Charles Explorer logo
🇬🇧

Shenrab Miwo: Buddha of the Tibetan unorthodox Buddhist tradition of Bön

Publication at Faculty of Arts |
2023

Abstract

In the Tibetan milieu, alongside Buddhist schools based on the heritage of mainly Indian Buddhist textual sources, there is also an unorthodox Buddhist tradition known as Bön. However, the term bön is clouded and confusing because it is used in different contexts and from different perspectives.
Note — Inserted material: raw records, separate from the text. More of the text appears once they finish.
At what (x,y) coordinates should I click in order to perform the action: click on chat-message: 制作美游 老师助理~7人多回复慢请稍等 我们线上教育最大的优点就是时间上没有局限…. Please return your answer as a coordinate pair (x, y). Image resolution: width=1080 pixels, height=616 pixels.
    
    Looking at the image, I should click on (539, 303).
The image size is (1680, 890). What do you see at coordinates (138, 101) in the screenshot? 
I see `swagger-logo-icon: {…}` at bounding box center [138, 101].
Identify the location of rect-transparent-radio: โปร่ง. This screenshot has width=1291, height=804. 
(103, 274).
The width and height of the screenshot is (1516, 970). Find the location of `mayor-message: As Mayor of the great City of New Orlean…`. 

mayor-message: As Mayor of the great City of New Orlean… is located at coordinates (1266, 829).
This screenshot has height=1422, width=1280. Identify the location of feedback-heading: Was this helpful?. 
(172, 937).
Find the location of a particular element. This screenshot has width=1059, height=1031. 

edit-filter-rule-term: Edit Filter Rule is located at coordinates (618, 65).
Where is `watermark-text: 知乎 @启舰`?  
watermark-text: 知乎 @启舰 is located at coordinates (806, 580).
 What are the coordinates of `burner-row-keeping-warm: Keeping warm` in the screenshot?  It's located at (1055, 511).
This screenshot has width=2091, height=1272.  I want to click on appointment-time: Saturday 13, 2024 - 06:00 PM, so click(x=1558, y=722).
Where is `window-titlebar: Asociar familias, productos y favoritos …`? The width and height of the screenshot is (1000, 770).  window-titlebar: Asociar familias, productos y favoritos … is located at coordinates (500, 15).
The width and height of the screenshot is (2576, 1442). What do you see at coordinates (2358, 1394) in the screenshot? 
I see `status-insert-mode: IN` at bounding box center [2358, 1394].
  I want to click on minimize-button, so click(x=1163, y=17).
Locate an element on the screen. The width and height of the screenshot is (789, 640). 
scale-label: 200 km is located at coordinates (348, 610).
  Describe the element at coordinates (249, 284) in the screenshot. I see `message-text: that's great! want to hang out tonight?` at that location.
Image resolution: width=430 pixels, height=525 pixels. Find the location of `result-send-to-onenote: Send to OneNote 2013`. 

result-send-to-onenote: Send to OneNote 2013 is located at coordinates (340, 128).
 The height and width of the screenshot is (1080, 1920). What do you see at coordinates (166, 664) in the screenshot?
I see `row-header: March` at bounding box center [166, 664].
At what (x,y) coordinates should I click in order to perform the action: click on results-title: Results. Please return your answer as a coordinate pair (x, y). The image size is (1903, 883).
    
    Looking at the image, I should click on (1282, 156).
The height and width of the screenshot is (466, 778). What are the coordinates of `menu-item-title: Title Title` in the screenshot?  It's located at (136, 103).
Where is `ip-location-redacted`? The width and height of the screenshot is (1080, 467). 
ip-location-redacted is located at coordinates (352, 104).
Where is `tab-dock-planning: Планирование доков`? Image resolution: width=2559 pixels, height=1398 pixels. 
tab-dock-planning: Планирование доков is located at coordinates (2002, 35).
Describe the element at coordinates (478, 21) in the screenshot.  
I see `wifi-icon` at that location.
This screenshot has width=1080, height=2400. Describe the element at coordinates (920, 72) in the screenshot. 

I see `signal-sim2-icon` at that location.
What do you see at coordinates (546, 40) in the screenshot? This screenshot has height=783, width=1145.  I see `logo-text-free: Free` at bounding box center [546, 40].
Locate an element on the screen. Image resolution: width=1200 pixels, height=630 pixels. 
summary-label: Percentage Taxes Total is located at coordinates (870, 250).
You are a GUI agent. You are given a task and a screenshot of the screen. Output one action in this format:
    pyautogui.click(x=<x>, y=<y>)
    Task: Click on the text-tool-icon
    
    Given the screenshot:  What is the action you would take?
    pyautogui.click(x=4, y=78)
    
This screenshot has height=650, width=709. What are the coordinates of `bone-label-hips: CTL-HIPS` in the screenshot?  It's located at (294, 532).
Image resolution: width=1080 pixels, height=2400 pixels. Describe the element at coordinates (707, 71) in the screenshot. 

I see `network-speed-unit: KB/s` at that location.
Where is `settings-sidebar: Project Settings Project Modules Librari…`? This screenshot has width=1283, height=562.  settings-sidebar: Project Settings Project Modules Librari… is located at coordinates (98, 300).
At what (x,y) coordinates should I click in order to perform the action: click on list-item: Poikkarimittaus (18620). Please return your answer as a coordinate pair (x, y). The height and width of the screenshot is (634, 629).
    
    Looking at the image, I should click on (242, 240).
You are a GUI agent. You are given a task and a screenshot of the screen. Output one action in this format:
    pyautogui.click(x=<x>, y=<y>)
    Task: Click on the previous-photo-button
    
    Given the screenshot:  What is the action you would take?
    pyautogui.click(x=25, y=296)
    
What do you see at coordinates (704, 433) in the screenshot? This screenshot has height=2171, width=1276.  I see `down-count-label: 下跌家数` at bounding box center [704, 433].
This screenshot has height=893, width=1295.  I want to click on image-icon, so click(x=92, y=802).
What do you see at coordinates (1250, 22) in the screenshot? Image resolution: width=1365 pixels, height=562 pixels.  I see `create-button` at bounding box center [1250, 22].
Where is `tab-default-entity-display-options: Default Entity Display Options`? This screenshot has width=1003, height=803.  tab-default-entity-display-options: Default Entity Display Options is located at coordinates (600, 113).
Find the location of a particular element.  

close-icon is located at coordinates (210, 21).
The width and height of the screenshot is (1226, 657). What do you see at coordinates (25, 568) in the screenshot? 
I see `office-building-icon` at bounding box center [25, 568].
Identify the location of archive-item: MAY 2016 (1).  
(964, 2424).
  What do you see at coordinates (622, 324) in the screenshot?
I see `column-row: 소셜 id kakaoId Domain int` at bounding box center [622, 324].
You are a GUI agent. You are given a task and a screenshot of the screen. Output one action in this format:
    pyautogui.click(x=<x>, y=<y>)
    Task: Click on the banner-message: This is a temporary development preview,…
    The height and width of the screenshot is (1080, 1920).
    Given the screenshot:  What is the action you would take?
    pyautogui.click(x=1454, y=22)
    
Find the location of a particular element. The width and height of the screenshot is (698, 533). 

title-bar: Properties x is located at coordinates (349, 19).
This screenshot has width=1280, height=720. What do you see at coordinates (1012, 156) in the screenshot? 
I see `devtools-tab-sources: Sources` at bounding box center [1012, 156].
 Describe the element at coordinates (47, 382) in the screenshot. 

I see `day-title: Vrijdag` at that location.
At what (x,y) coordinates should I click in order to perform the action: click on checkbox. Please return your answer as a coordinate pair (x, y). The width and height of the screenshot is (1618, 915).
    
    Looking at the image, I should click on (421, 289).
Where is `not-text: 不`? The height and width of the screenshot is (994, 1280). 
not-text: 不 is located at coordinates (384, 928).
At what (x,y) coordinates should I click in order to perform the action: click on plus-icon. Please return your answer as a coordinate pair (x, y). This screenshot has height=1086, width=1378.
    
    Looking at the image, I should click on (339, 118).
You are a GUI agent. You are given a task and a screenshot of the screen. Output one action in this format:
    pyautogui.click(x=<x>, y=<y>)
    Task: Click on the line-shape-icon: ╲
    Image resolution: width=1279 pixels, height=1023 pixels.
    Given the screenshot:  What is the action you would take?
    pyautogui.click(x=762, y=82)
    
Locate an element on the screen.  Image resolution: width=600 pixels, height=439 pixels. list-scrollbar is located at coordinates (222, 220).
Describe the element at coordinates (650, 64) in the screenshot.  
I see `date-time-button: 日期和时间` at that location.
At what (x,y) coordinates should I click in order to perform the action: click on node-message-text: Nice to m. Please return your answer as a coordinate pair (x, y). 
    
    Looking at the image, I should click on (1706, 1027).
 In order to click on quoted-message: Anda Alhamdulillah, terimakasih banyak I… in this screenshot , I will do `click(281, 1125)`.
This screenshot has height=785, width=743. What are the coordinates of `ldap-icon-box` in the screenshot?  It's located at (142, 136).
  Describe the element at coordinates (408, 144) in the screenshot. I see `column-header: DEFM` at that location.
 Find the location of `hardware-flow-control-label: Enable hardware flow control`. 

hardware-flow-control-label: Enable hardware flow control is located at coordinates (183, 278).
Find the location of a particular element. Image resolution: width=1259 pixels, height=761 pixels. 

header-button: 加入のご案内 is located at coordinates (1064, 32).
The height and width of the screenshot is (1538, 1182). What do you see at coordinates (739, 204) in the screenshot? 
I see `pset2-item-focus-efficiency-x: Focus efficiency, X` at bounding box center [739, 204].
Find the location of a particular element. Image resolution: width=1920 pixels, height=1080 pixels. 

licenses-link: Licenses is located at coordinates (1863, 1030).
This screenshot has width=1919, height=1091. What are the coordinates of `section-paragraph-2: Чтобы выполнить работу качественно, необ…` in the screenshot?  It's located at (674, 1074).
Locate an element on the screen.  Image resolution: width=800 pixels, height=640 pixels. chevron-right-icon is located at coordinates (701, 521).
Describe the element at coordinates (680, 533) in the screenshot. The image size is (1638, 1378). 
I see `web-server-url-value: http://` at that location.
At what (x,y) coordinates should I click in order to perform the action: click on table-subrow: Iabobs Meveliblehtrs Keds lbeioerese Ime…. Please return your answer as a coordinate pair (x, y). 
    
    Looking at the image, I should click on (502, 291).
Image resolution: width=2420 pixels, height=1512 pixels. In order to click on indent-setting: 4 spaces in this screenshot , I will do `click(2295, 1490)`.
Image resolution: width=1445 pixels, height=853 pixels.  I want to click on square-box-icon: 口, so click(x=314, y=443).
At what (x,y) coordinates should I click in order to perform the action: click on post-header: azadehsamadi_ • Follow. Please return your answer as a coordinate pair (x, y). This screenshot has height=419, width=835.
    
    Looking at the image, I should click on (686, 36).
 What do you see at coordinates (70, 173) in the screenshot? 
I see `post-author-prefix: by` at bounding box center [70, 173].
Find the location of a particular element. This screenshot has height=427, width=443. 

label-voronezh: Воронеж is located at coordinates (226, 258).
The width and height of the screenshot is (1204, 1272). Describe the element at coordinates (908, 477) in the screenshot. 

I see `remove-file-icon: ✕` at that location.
However, it is also, among other things, the designation of a monastic universal religion, which understands the term as an alternative Tibetan translation of the Indian word "dharma" denoting Buddhism. The main difference from other Tibetan Buddhist schools lies in the founding figure of this religion, who is not Buddha Shakyamuni but Tönpa (Buddha) Shenrab Miwo.

Followers of the Bön tradition see him as a person far predating the historical Buddha, who in turn is considered to be a reincarnation of one of Tönpa Shenrab Miwo's disciples. This paper also examines earlier representations of Shenrab Miwo in non-Buddhist sources, in which he appears as a mythical ritualist offering animal sacrifices.

His contrasting images seem irreconcilable, but from the extant non-Buddhist collections of myths we can discern the main features of the process of Shenrab Miwo's transformation from mythical ritualist into the founding figure of the universal religious tradition of Bön.